Raft looked up with a start, as if the question had crawled through his ribs and settled on his tongue. "A man named Kellen. That guy is a bastard from the north. Taros made a deal with him: he would give him land, safe passage, and weapons. Taros gave Kellen mine because he wanted a place to call his own.

"Where is Kellen now?" Devon wanted to know.

Raft thought for a moment. "Last I heard, he was in Redmarsh." He watches over the salt fields. If you hit him there, he won't be able to run away. But he is safe. Taros sends runners.

"And what about Nerine?" I asked.

"Based in the willow grove outside Taros' keep. She talks to the elders. She reads the bones. She told them that the moon would help them be sneaky.

The room got smaller and smaller until the torchlight was the only thing that seemed to point the way. Everything fell into place like a fevered map spread out in front of me. Taros had not only broken a friendship; he had also broken the fragile web of trust that held our packs together. He had planted fear where loyalty had once been.

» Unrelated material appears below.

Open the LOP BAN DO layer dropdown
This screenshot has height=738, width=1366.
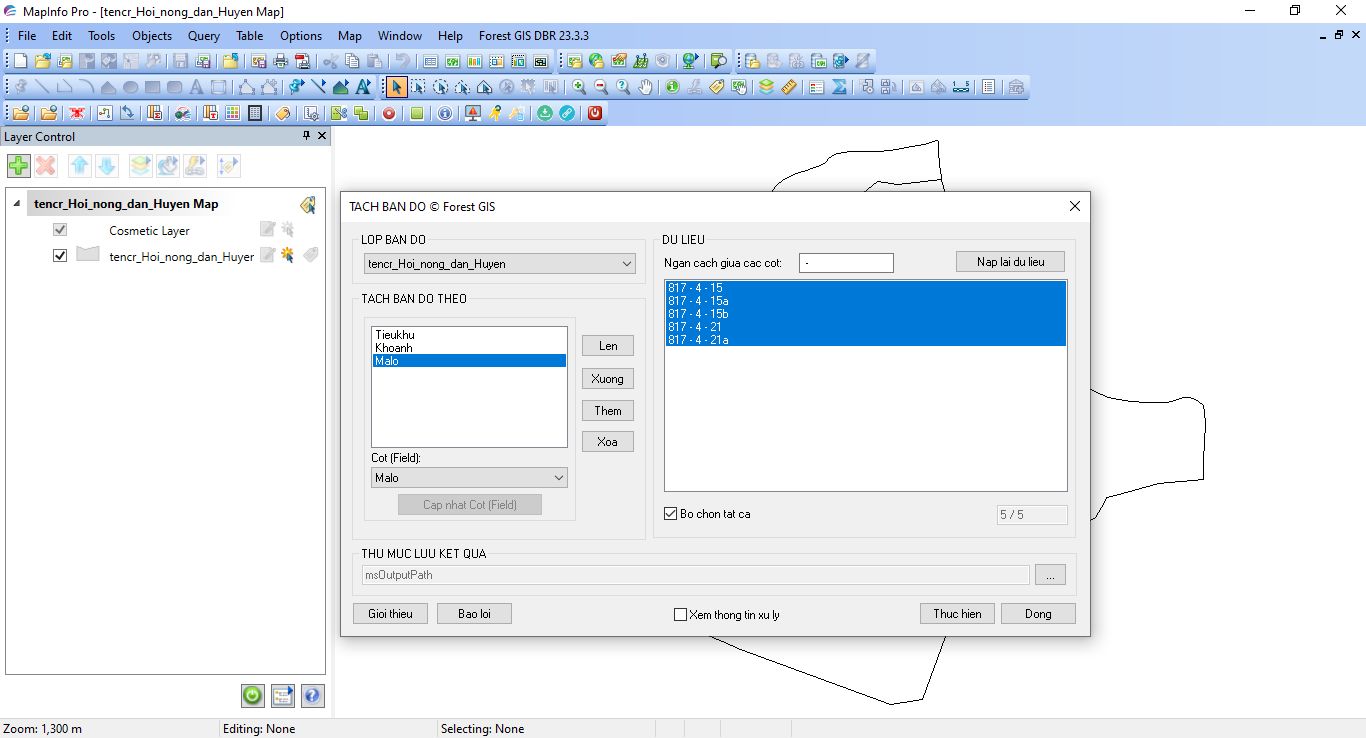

I got up, and the chair screeched like a scream. My shadow stretched long over Raft's head as he bowed. I told you, "You will lead a scout team to Redmarsh." "You will show us the paths that Kellen and Nerine took. You will show us the way to anyone else you have helped. And you will help me understand the holes Taros has made in our world.

Raft's face was blank. "And what if I say no?"

I said, "You won't." "You will want to be forgiven and you will be useful." If you get in my way, I'll make you wish you had never been born. That sentence had a truth in it that tasted like iron on my tongue. It was true for a man who had seen his friend's heart stop.

He shrugged, and the movement was small but complete.